Take on the role of a great journalist: Take good notes and use them to make summaries.
Make vocabulary flash cards and pretend you are a contestant on a vocabulary quiz show. Carry the flash cards with you. They are a great way to make a bus ride go by quickly.
Practice summarising and paraphrasing texts. Use charts and outlines to organise the ideas in a text. Practice speed reading techniques. Practice reading (and answering questions) on a computer screen. Expand your vocabulary with daily-use vocabulary cards.
i. Listen for basic information -- did you comprehend the main idea, major points and important details?
ii. Listen for "pragmatic" understanding -- can you recognize a speaker's attitude? What is the purpose of the speech? What is their role? Are they an authority or are they a passive part of the conversation?
iii. Listen for connecting and synthesising -- can you understand the relationship between ideas? Compare and contrast. Determine the cause and effect.
Read aloud a short article from a newspaper, campus newspaper, magazine, textbook, or the internet. Write down 2-3 questions about the article.
With a speaking partner, answer the questions. Outline the main points of the article. Give a one-minute oral summary of the article. Express your opinion about it. If there is a problem discussed, give the solution.
• Work on your pronunciation
• Speak in s-l-o-w motion. You could imitate American or British intonation and rhythm patterns. You could also work on problematic sounds, such as:
o [ t ] and [ d ] - uncurl your tongue
o [ p ], [ t ], and [ k ] - add some air!
o [ p ] and [ b] - close your lips
o [ f ] and [ v ] - lower lip to teeth
• Find an accent reduction coach
• Your pronunciation doesn't have to be perfect, but native speakers should be able to understand you.

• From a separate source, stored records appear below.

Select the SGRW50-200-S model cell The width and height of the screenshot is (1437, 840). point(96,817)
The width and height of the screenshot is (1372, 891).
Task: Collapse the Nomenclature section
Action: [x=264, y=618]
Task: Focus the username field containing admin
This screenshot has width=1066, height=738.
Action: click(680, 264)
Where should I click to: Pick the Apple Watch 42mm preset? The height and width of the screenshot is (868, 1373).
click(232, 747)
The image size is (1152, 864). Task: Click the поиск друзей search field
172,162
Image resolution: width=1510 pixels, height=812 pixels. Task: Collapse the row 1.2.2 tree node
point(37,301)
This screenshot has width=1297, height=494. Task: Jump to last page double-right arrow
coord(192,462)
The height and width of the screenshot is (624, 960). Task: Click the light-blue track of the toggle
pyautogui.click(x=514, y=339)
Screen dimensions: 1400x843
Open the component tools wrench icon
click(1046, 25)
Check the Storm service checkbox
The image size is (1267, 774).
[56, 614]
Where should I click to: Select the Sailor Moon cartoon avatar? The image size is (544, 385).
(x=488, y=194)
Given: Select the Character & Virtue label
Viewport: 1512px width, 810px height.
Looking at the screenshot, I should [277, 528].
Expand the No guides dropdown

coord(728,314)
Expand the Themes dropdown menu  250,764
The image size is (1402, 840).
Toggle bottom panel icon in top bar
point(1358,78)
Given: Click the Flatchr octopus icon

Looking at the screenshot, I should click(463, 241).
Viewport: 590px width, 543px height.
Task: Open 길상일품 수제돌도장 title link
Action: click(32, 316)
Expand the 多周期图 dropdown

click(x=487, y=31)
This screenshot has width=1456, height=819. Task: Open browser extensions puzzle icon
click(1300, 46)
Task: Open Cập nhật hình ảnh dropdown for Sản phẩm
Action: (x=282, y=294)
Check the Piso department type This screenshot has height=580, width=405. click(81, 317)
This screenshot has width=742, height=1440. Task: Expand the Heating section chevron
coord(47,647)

Find a writing buddy who can give you feedback. Read an article and find listening material on the same topic. Write a summary of each. Explain the ways they are similar and the ways they are different.
Combine all your skills!
Find listening and reading materials on the same topic from the library or internet (eg news websites). Take notes or create outlines on each. Give a one-minute oral summary of each.
Explain how the two relate in a short written response (150-225 words). Take notes or create outlines on each. Give a one-minute speech about the same.